PROBLEM DESCRIPTION:
Turn everything in the listing from the line containing "Task: Open the sort icon on Key Deals" down to the line containing "Action: point(42,350)" into a Markdown table with the columns Row and Text, skipping blank lines and leaving out the pictures.

▼

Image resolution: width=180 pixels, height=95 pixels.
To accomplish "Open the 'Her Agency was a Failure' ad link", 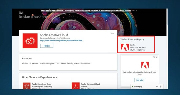I will [86, 11].
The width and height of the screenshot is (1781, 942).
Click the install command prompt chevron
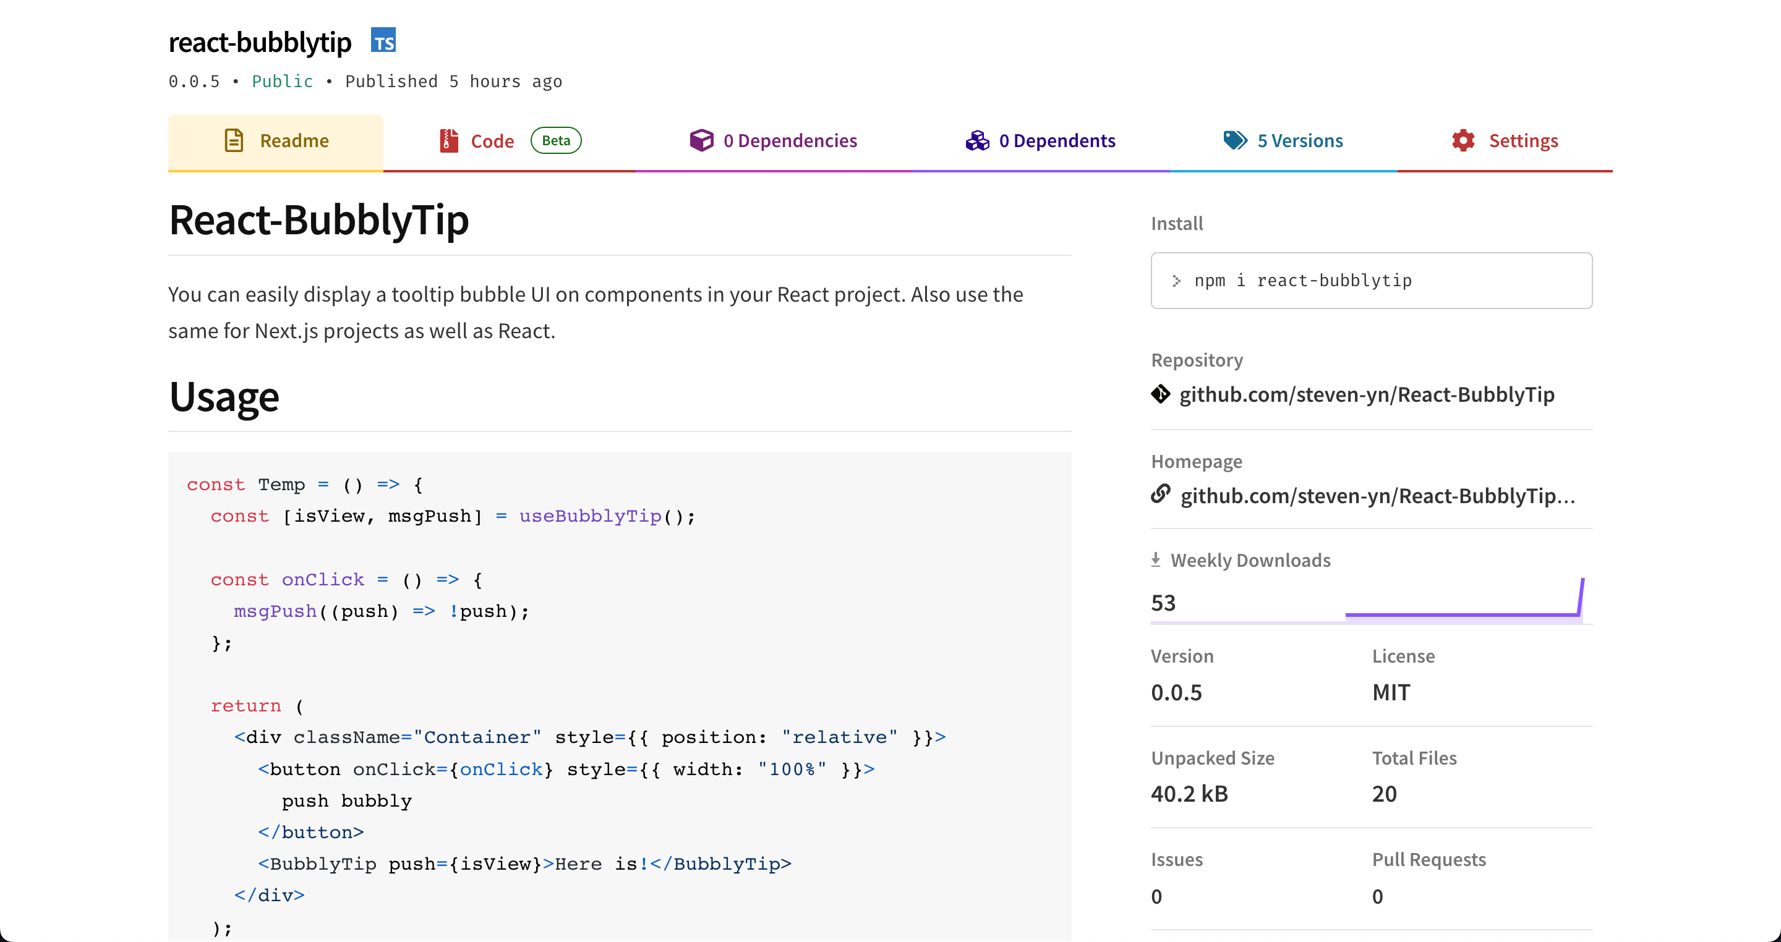(x=1176, y=281)
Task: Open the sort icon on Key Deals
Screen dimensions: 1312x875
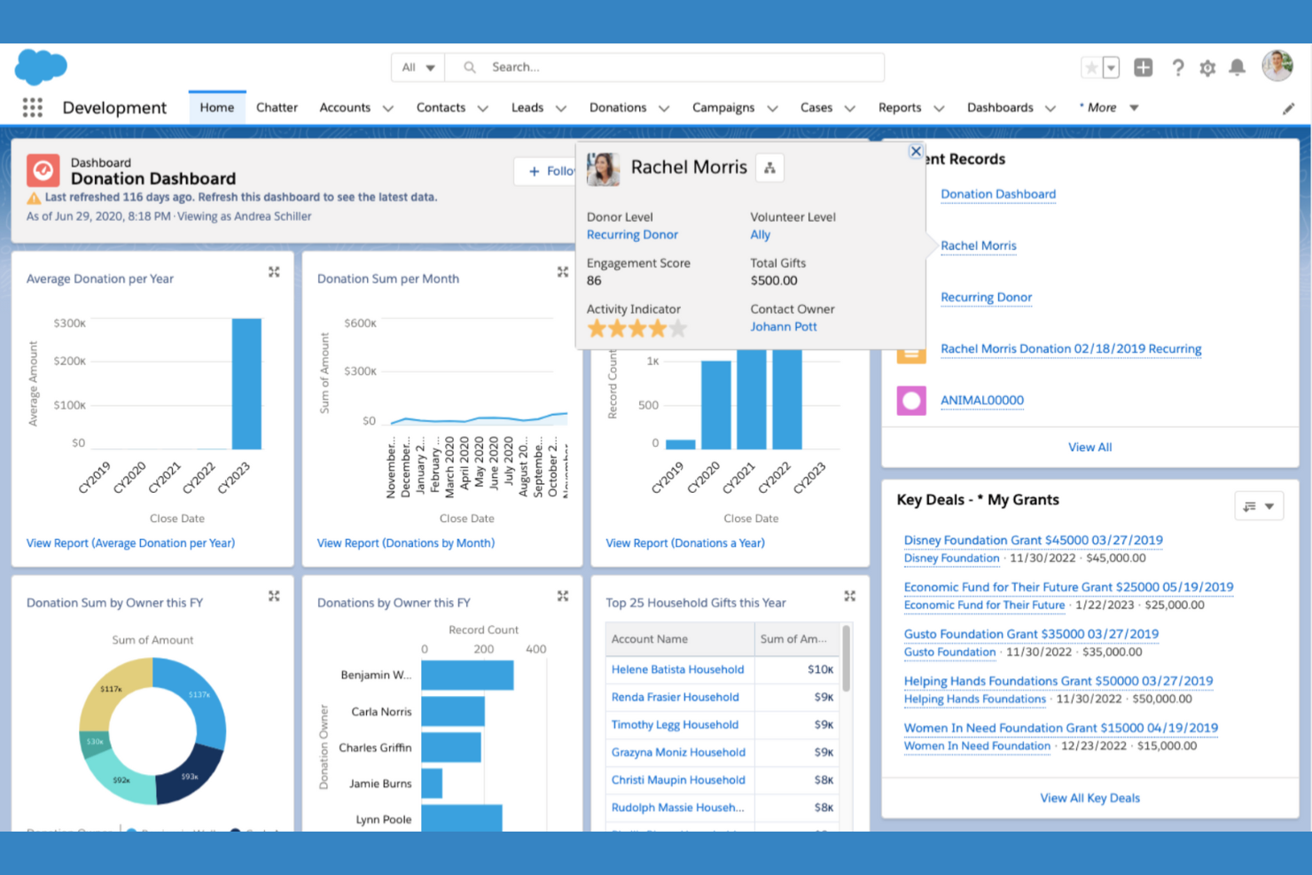Action: click(1253, 505)
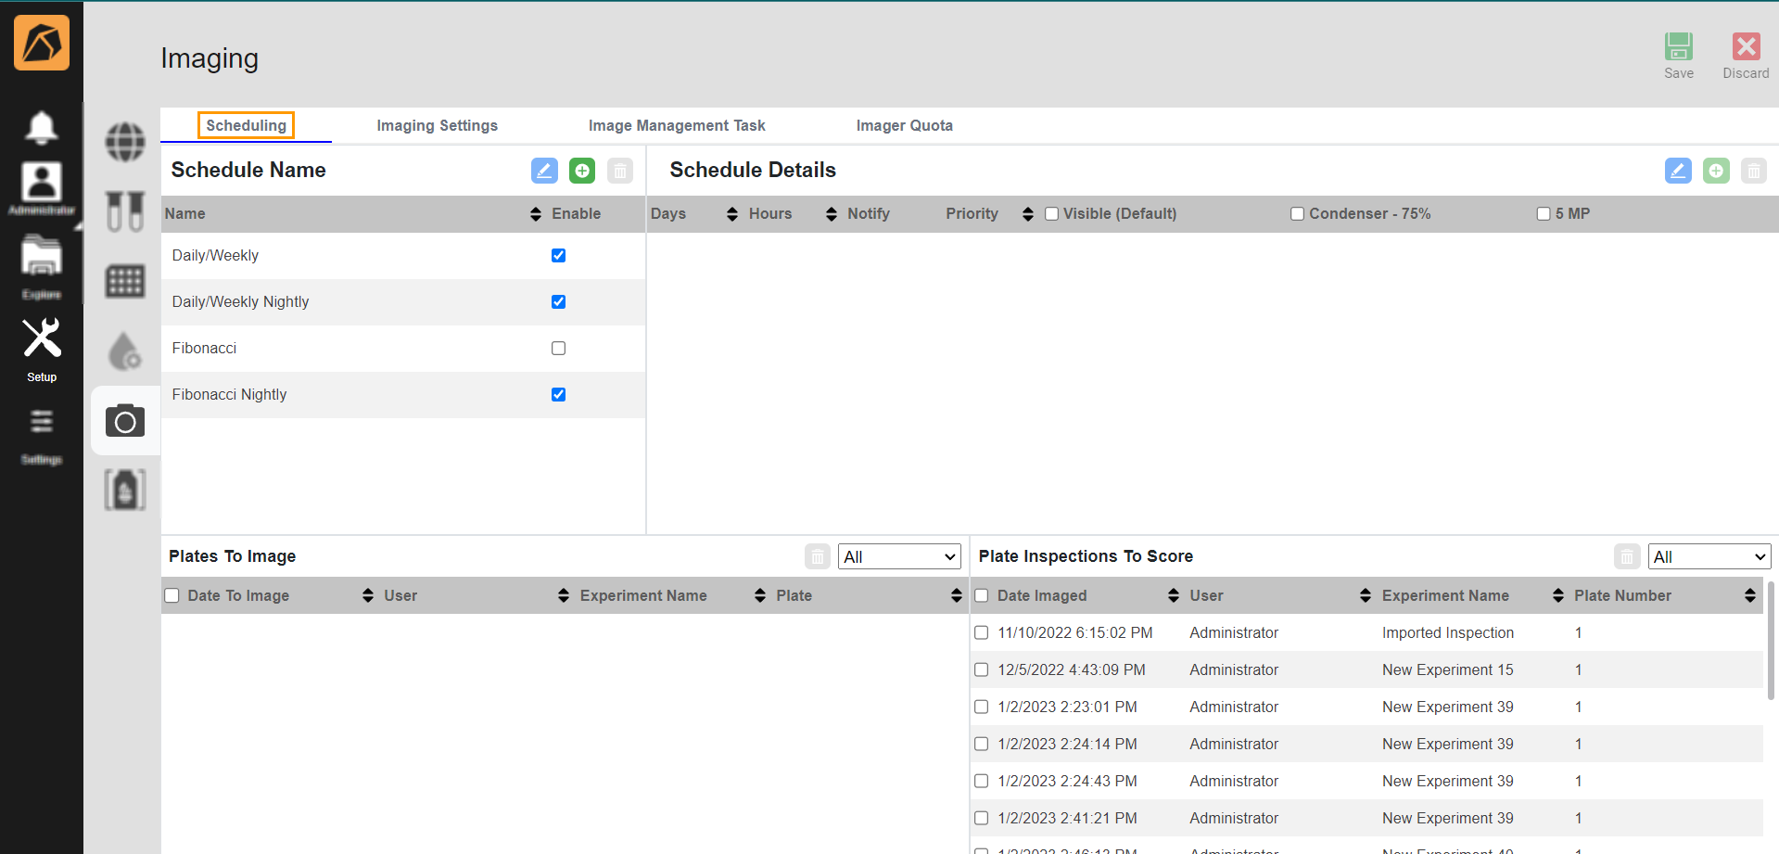Viewport: 1779px width, 854px height.
Task: Click the Setup button in left navigation
Action: point(42,350)
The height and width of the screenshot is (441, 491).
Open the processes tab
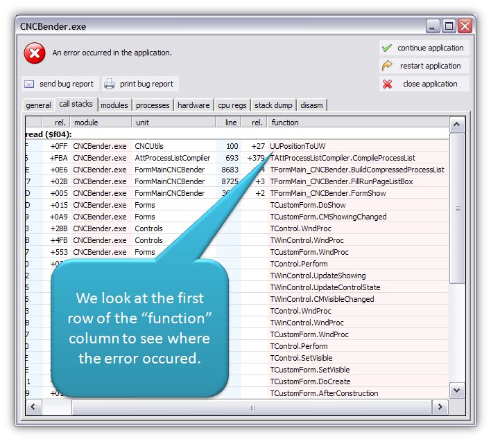(x=153, y=105)
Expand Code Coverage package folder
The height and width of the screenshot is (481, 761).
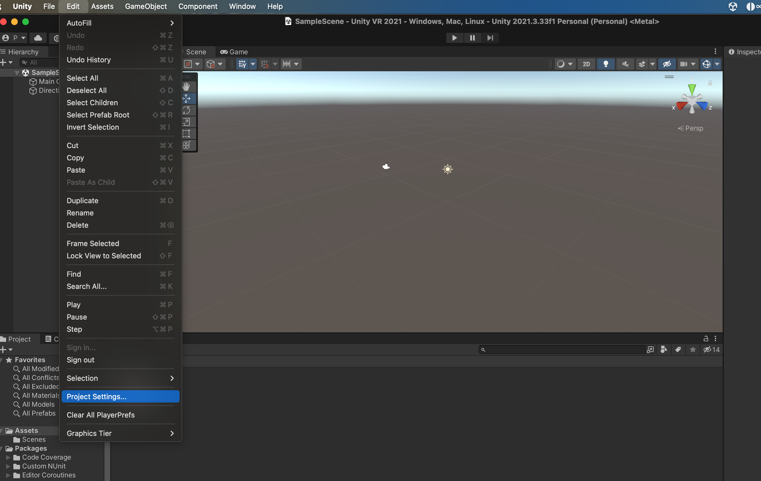click(8, 457)
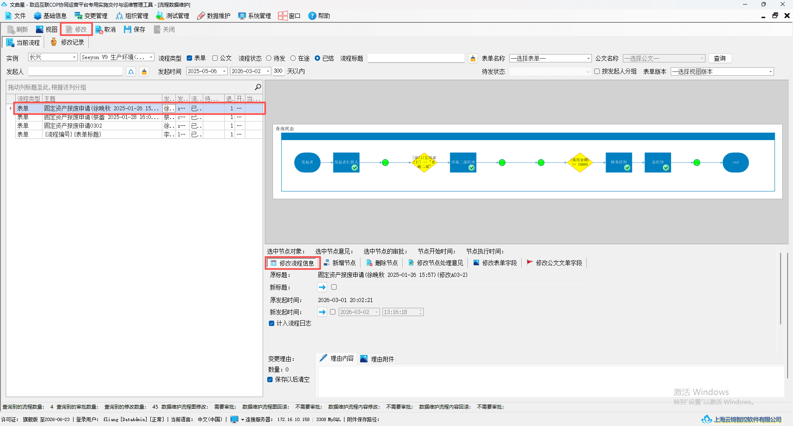Expand the 表单版本 dropdown
This screenshot has height=426, width=793.
pyautogui.click(x=722, y=71)
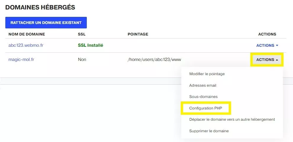Click the /home/users/abc123/www pointage path

(154, 60)
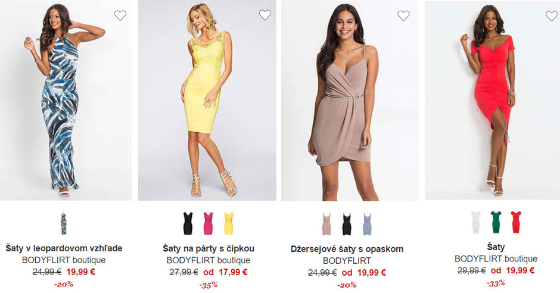Save the red dress to wishlist
This screenshot has width=560, height=293.
pos(552,15)
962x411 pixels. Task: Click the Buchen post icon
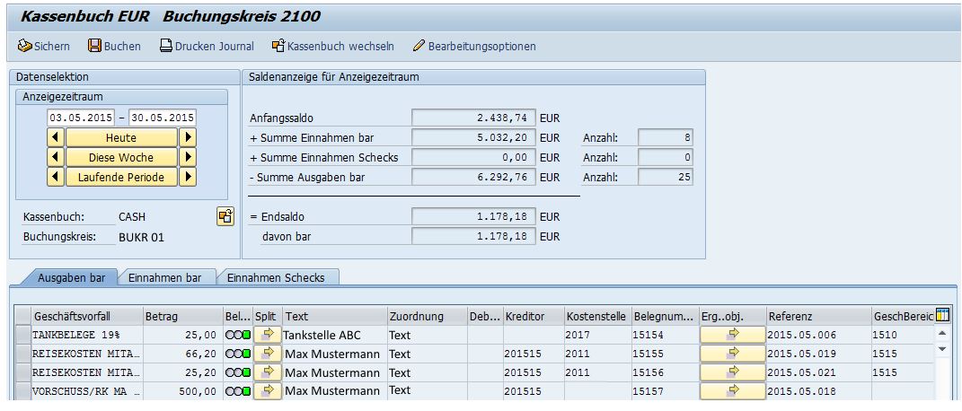coord(95,46)
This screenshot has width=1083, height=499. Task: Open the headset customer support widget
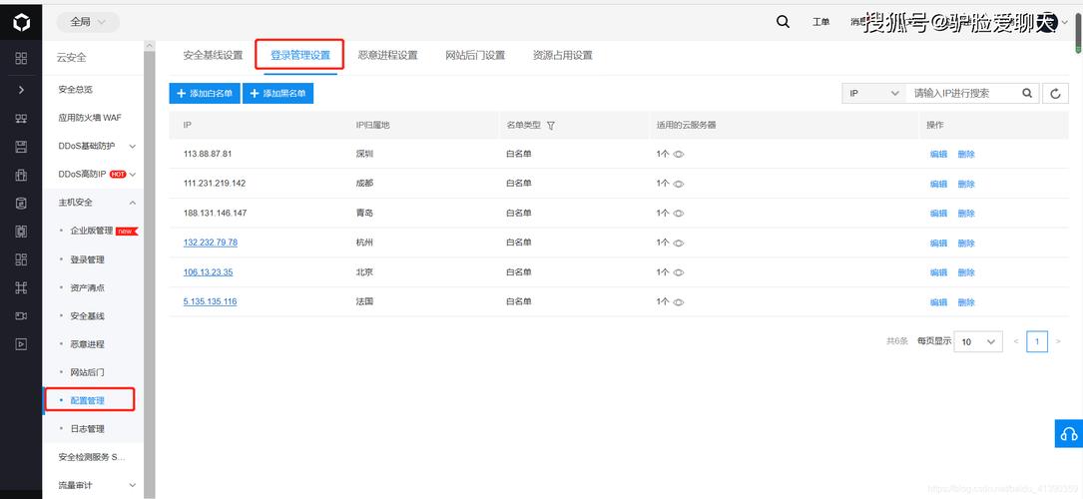1068,433
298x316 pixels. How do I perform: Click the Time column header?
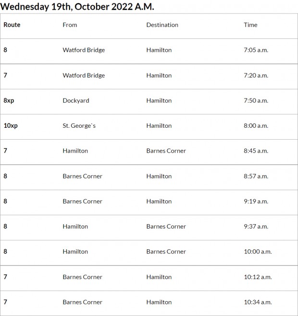coord(250,25)
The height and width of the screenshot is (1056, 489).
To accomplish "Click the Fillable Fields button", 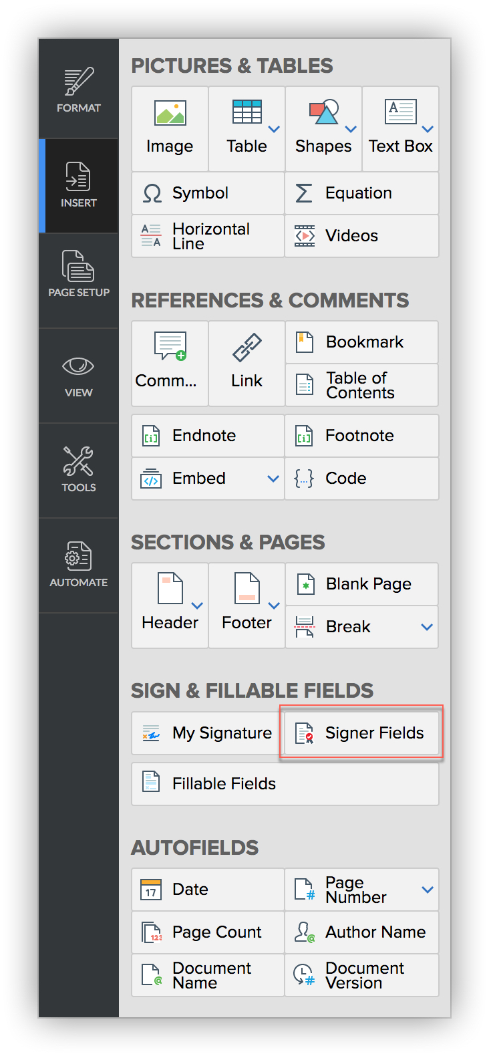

▲

PROBLEM SOLUTION:
| Row | Text |
|---|---|
| 1 | Task: Open the sort icon on Key Deals |
| 2 | Screen dimensions: 1312x875 |
| 3 | Action: click(1253, 505) |
| 4 | Viewport: 1779px width, 854px height. |
| 5 | Task: Click the Setup button in left navigation |
| 6 | Action: point(42,350) |